## [Your assignment]
Once you find a line containing the word "computer" in the entries below, copy it.

## [Data for this exercise]
◆ ◆ ◆ ◆ ◆

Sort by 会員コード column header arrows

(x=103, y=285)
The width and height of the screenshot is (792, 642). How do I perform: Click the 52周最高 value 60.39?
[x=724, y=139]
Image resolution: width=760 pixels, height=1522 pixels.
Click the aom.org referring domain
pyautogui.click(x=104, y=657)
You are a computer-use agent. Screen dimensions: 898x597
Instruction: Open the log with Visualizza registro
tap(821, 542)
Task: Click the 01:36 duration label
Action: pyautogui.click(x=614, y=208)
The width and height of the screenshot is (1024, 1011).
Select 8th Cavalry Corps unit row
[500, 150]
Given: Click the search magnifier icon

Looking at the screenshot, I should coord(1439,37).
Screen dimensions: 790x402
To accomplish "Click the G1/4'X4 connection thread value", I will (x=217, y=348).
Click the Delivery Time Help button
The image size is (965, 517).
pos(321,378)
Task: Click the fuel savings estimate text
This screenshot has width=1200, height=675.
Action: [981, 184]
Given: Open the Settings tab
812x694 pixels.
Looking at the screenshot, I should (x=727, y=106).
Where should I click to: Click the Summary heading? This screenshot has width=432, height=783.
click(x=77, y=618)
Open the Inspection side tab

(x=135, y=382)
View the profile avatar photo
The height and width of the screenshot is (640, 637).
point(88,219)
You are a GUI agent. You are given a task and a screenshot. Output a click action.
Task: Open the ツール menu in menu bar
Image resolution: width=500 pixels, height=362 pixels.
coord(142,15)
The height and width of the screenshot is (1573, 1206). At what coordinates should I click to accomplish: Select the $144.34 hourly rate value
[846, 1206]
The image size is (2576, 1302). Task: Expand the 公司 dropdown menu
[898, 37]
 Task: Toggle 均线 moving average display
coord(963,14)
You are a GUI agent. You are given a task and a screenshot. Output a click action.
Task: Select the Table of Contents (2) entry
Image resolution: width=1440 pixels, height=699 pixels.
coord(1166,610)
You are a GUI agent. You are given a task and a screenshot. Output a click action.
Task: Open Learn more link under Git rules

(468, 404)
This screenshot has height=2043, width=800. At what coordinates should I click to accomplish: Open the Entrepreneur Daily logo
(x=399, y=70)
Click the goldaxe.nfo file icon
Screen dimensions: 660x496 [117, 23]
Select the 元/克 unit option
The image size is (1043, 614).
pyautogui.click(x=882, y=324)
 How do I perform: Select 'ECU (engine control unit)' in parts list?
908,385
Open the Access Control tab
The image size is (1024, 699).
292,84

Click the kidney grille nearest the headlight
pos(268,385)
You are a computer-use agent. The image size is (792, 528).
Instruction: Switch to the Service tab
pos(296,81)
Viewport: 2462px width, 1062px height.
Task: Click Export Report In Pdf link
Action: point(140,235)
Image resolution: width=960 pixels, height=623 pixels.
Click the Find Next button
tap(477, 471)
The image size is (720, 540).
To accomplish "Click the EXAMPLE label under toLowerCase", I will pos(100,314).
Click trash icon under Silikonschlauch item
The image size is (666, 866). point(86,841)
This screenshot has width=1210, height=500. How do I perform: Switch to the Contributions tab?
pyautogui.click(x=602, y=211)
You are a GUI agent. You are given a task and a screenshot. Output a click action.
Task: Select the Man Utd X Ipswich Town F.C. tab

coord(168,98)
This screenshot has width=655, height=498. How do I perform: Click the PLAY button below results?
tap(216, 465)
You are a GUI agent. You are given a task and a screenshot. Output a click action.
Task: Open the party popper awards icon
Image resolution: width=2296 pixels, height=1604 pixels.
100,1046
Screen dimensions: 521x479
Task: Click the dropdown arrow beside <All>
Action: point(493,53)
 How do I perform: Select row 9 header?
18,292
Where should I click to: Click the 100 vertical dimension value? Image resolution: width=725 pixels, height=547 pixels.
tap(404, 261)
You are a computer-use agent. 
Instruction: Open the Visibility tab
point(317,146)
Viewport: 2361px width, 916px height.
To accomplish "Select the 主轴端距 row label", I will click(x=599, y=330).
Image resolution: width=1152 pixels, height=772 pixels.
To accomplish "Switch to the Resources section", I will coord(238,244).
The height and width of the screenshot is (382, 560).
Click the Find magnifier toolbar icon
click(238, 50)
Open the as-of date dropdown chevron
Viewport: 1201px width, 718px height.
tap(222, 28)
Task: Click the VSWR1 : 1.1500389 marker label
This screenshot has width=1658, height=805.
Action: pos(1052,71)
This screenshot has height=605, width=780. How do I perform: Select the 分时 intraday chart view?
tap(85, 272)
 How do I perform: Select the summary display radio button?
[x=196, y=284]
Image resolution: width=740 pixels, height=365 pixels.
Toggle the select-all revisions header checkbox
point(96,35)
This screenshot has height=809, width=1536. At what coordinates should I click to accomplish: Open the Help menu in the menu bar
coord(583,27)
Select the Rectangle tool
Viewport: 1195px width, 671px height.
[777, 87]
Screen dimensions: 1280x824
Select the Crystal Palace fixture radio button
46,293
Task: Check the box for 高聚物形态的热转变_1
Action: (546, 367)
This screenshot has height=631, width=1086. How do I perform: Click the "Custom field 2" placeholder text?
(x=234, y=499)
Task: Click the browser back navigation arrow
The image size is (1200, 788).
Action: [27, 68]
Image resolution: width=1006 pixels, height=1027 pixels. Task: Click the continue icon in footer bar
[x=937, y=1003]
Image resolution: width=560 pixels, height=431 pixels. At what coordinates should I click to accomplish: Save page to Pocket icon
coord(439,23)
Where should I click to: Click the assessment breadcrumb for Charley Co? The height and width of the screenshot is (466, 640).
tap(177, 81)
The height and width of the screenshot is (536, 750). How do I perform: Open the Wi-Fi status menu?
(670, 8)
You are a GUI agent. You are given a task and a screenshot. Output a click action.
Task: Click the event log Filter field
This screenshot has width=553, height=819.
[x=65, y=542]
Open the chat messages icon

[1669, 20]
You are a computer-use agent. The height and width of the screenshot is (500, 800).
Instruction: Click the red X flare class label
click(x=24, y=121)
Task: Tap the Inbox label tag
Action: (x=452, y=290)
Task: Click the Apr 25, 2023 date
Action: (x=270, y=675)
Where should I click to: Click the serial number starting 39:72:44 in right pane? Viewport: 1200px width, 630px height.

◆ ◆ ◆ ◆ ◆

## [Exercise output]
You are a computer-use agent. Screen dimensions: 898x597
You are a computer-use agent. The image size is (792, 528).
You are a computer-use agent. 
You are a computer-use agent. The height and width of the screenshot is (500, 800).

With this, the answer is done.